In an article from the Huffington Post from the height of the Kony 2012 video’s hype, the author delves into the shortcomings of the campaign and describes why the project was ultimately a huge waste of money. However, I feel that much of this criticism is unfair, and while the video has plenty of flaws, the project was not as much of a failure as the many critics like to believe.
In the article, the author describes several problems with the whole campaign:
- An African audience found the use of the narrator’s son, a young white American, offensive for the simplifying nature of his input
- A white American narrator was not especially appreciated, and in the midst of the recent discovery of oil resources in Uganda, many African viewers were reluctant to welcome American intervention.
- The viewers asserted that making Kony infamous, and hunting him, was less important than actually providing assistance to the afflicted Africans, particularly because of the moral motivation behind the video.
- The militaristic approach described in the video could risk the lives of child soldiers caught in the crossfire, a concern voiced by Africans as well as American critics.
- The video simplifies a complex problem.
- The impact of Kony’s army in Congo, South Sudan, and the Central African Republic are not mentioned.
To a certain extent, many of these claims are validated by the result of the campaign. However, it is worth noting that the video succeeds in describing the personal aspect of suffering in conflicted regions to a largely ignorant American audience.

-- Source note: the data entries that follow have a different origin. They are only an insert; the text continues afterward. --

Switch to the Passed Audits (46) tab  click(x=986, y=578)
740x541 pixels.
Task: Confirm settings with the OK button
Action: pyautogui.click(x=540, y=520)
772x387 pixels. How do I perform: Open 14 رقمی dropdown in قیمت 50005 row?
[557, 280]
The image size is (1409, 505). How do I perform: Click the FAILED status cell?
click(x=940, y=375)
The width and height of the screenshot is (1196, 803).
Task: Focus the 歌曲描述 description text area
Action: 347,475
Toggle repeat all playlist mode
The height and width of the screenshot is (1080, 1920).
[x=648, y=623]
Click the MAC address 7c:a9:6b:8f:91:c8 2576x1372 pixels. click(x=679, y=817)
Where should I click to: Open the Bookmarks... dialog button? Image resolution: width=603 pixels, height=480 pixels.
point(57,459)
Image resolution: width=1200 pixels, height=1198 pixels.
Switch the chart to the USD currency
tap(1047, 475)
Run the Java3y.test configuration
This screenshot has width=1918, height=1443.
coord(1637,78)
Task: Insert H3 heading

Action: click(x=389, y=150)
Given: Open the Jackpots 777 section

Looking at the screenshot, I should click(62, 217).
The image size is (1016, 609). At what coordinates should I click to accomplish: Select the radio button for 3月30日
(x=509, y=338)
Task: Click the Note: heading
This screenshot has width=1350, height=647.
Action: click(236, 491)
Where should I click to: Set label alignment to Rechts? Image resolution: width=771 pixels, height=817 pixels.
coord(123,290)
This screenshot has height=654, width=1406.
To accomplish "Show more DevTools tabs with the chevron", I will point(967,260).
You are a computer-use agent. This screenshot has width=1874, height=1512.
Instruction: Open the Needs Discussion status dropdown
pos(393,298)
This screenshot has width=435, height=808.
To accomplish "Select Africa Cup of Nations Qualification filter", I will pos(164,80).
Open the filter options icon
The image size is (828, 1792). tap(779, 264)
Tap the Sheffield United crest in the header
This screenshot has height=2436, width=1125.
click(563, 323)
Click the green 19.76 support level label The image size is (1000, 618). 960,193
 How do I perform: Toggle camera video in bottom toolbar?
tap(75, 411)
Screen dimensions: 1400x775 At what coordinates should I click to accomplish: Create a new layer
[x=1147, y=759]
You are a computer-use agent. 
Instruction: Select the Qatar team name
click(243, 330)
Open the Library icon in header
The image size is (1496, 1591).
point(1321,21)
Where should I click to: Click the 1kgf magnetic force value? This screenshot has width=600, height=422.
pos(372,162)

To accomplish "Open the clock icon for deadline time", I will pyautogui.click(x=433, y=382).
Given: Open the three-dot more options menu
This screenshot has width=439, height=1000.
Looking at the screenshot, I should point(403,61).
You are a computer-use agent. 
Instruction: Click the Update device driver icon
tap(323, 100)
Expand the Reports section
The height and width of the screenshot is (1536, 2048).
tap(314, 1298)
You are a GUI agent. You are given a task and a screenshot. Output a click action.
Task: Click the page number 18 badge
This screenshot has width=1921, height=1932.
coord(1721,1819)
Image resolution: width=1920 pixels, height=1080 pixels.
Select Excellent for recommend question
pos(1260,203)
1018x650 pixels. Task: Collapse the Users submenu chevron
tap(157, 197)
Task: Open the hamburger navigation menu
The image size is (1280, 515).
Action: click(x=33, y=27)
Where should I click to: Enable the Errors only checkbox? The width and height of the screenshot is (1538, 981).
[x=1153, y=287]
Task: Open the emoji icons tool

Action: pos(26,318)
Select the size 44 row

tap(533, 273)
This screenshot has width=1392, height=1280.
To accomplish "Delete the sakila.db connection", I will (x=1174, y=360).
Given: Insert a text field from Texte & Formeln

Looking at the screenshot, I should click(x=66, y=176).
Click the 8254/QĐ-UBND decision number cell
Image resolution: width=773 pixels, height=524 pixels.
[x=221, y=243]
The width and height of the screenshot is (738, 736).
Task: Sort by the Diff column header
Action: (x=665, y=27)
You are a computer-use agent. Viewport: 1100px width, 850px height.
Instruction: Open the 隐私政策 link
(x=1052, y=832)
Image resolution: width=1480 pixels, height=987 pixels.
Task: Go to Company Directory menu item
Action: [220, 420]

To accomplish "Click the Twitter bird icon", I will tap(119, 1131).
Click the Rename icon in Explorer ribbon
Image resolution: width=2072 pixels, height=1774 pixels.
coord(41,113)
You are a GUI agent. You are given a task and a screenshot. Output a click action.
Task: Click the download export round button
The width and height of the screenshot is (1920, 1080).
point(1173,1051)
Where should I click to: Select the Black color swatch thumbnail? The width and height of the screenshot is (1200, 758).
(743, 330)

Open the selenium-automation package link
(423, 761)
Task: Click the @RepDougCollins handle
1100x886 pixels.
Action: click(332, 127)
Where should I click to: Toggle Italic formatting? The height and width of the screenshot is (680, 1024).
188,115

The article also mentions that when Ugandans watched the video, they angrily responded with yelling and stone-throwing, and while this is pertinent in the evaluation of the video, we must remember that the video’s purpose was to raise awareness among young American populations, which it did very well. Furthermore, some of the criticism was more flawed than the video itself; CNN conducted interviews in the secure capital of Kampala, rather than northern Uganda where Kony’s forces were most felt (Kony 2012 Video). The video certainly fails to mention the geographic scope of Kony’s influence, but I would argue that the value of the video lies not in what is (or isn’t) explicitly described, rather in its impact, which comes in the form of the March 21st resolution wherein the US pledged to assist all four of the previously mentioned countries in stopping Kony. Whether the viewers know exactly where these atrocities take place is irrelevant if the policy makers are informed on the issue, which they were in this case.
Despite my assertions regarding Kony 2012’s value, the campaign is undoubtedly flawed and with limitations. In conveying the intervention as such a simple task, the video effectively encourages participation, but there is danger in assuming such a straightforward approach. Furthermore, we cannot even be sure that military intervention is the proper response; rather, it may be more valuable to tackle the systemic issues that allow for child armies in these developing societies. Ultimately, the simplicity that likely contributed to the video’s popularity is its downfall because it fosters the perception of viewing development efforts as clear-cut and simplistic.